Youth Council member Joey Nolte said the group has been working on putting together the evening for months now.
“We’ve been working on it for awhile, so I’m looking forward to seeing how it pans out,” Joey said.
But Youth Night at Festival Fridays is just one of the slew of activities and projects the Youth Council has planned. More events like Youth Night are much-needed in Upshur County, according to Lila, Hank and Joey.
“Our mission is to try to integrate the younger side of Buckhannon into society – to get us out more and find more things for us to do,” Lila said. “Buckhannon is a pretty town, but, as you know, there are limited things for us to do. We want to bring more activities to the area so we can get to know and get closer with all age groups.”
The Youth Council is trying to prevent young people from leaving north-central West Virginia as soon as they graduate from high school.
“If you ask quite literally anyone our age where they’re going after high school, they all say they’re going to leave,” Lila said. “It’s just a common conversation that comes up about wanting to leave this town as soon as high school is over. It comes up all the time at school and in class.”
Hank said the Youth Council provides a safe environment through which pre-teens and teens can bring suggestions to the adults of the city and county.
“It’s a way for us to get involved in creating a diverse and inclusive environment and a way for us to get involved in our local government and have our opinions shared as Buckhannon is developing,” he said.
Ideas for future events include thematic escape rooms, youth-focused trivia nights and a centralized recreational facility. Joey, a rising ninth-grader at Buckhannon-Upshur High School, said a facility similar to the Upshur County Recreational Park Pool, but located closer to downtown, would spur youth to get out more and get more active.
Joey skateboards; however, he said a skate park could be utilized by practically anyone, including youth who bicycle, skateboard, roller-blade and scooter.

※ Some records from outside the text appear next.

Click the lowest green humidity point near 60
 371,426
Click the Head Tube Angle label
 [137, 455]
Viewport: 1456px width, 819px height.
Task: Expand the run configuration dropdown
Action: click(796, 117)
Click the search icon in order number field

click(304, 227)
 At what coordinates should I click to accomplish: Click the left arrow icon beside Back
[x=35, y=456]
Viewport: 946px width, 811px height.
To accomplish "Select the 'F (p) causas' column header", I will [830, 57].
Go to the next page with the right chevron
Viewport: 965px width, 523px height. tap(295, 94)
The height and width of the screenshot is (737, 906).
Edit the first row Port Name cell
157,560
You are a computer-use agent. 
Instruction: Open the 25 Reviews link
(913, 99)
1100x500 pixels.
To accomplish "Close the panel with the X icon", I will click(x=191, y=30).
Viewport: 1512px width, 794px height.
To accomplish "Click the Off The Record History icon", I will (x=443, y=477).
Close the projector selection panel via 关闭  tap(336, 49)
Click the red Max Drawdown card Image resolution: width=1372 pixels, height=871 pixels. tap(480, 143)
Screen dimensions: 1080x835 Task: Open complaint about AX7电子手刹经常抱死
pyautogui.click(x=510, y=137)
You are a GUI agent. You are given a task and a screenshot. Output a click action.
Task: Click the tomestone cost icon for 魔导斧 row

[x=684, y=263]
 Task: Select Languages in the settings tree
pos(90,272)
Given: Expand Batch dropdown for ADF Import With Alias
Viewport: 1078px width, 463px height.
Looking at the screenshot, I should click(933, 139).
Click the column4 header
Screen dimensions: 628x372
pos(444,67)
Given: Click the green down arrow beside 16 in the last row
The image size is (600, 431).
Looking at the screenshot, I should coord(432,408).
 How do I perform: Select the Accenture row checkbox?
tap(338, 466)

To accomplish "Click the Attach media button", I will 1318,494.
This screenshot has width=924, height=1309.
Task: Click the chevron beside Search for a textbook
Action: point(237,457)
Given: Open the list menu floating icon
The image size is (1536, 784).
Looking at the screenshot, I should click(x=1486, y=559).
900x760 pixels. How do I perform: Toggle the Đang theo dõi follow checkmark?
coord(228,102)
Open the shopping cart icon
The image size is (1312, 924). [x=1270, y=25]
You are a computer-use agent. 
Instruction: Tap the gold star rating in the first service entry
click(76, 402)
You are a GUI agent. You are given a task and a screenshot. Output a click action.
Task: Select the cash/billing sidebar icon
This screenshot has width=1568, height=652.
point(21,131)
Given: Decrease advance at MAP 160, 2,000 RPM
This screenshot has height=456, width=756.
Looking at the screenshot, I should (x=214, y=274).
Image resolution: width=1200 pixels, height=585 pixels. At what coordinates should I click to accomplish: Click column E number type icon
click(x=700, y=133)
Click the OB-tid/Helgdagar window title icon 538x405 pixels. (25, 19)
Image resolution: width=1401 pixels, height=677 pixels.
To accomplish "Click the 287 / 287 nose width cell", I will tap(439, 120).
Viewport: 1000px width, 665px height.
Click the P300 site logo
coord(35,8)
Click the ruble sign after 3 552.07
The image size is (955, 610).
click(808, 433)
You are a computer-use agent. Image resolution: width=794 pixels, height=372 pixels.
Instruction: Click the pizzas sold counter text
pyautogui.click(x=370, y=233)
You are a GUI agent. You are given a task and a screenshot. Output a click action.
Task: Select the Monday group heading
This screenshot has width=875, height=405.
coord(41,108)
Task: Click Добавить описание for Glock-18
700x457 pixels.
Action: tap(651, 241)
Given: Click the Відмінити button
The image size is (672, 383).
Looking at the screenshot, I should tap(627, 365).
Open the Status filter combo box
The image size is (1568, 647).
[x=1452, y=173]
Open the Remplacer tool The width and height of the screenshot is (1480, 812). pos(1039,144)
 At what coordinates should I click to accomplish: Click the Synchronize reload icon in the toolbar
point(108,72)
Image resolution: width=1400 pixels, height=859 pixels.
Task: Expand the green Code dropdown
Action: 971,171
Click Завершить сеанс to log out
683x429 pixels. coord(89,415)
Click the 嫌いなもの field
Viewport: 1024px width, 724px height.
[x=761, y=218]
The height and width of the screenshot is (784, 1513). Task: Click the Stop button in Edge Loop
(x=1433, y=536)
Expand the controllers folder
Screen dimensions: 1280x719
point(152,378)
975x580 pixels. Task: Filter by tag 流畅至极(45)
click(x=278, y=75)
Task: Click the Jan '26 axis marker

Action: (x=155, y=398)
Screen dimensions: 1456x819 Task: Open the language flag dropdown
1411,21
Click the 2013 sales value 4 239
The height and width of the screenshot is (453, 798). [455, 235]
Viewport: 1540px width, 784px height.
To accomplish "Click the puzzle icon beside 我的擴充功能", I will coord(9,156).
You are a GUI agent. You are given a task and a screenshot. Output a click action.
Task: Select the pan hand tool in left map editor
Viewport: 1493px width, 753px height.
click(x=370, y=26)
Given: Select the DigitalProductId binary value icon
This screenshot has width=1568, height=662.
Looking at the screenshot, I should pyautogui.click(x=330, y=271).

“We need something like the high school pool or more places like [the Stockert Youth & Community Center] where we can interact that’s closer to Main Street because that would benefit us, and it would benefit the businesses down there,” he said.
Hank is rooting for more youth-friendly trivia events.
“CJ Maggie’s has trivia nights on Wednesdays, which is fun and all and we have a couple of people who go there, but it can be more for older people, especially when [the questions] are about things that happened in the ‘70s and ‘80s,” he said. “We want it to be more pop culture focused, and we’re also looking to get into some community service projects with the [city’s] Parks and Recreation [advisory committee] to make the parks more useful for younger people as well as older people in the community, and we want people to see that youth care about the community, too. We’re part of it; we’re the Buckhannon of the future.”